Successfully built ocrd-cor-asv-ann gast termcolor
Installing collected packages: numpy, protobuf, markdown, h5py, grpcio, absl-py, termcolor, tensorflow-estimator, tensorboard, scipy, python-dateutil, pyparsing, opt-einsum, kiwisolver, keras-preprocessing, keras-applications, google-pasta, gast, cycler, astor, tensorflow-gpu, matplotlib, keras, editdistance, ocrd-cor-asv-ann
  Attempting uninstall: numpy
    Found existing installation: numpy 1.19.5
    Uninstalling numpy-1.19.5:
ERROR: Could not install packages due to an OSError: [Errno 2] No such file or directory: '/usr/local/sub-venv/headless-tf1/bin/f2py'

Makefile:241: recipe for target '/usr/local/sub-venv/headless-tf1/bin/ocrd-cor-asv-ann-evaluate' failed
make[1]: Leaving directory '/build'
make[1]: *** [/usr/local/sub-venv/headless-tf1/bin/ocrd-cor-asv-ann-evaluate] Error 1
Makefile:236: recipe for target '/usr/bin/ocrd-cor-asv-ann-evaluate' failed
make: *** [/usr/bin/ocrd-cor-asv-ann-evaluate] Error 2

Or yet another:

Successfully installed ocrd-validators-2.30.0
Obtaining file:///build/core/ocrd
  Preparing metadata (setup.py): started
  Preparing metadata (setup.py): finished with status 'error'
  ERROR: Command errored out with exit status 1:
   command: /usr/local/sub-venv/headless-tf1/bin/python3 -c 'import io, os, sys, setuptools, tokenize; sys.argv[0] = '"'"'/build/core/ocrd/setup.py'"'"'; __file__='"'"'/build/core/ocrd/setup.py'"'"';f = getattr(tokenize, '"'"'open'"'"', open)(__file__) if os.path.exists(__file__) else io.StringIO('"'"'from setuptools import setup; setup()'"'"');code = f.read().replace('"'"'\r\n'"'"', '"'"'\n'"'"');f.close();exec(compile(code, __file__, '"'"'exec'"'"'))' egg_info --egg-base /tmp/pip-pip-egg-info-7cvua7u9
       cwd: /build/core/ocrd/
  Complete output (5 lines):
  Traceback (most recent call last):
    File "<string>", line 1, in <module>
    File "/build/core/ocrd/setup.py", line 3, in <module>
      from ocrd_utils import VERSION
  ModuleNotFoundError: No module named 'ocrd_utils'
  ----------------------------------------
WARNING: Discarding file:///build/core/ocrd.
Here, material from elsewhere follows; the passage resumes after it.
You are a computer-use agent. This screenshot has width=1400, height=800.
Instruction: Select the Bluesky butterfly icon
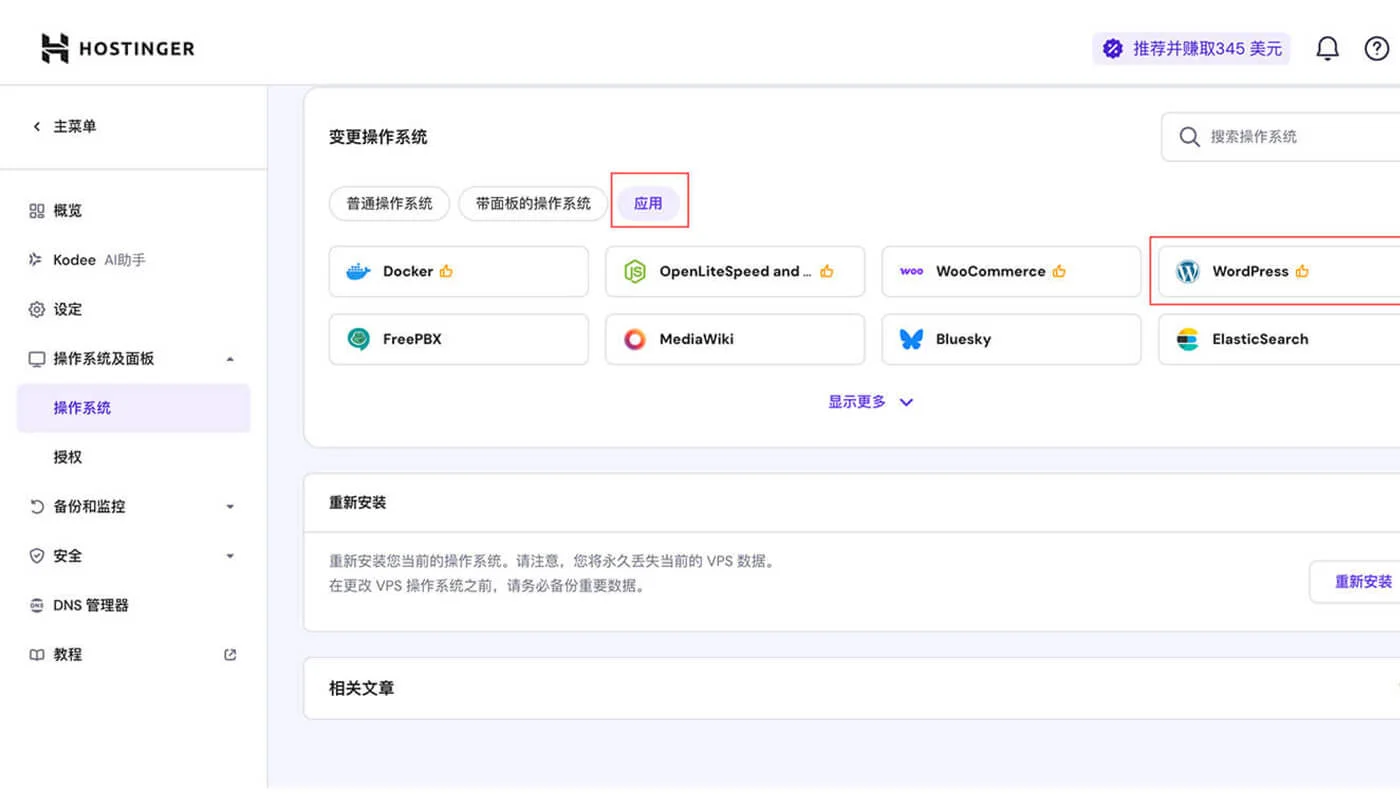tap(911, 339)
Command errored out with exit status 1: python setup.py egg_info Check the logs for full command output.
ERROR: Command errored out with exit status 1: python setup.py egg_info Check the logs for full command output.
Makefile:72: recipe for target 'install' failed
make[2]: Leaving directory '/build/core'
make[2]: *** [install] Error 1
Makefile:170: recipe for target '/usr/local/sub-venv/headless-tf1/bin/ocrd' failed
make[1]: *** [/usr/local/sub-venv/headless-tf1/bin/ocrd] Error 2
make[1]: Leaving directory '/build'
bertsky commented 2 years ago

The above was from three different variants of our CI. I am also seeing strange effects in native installations – if I enable -j, not all modules will be built.

Until we know what's going on, we should perhaps disable parallel build (and hope we are still under 1h due to #287 speedups).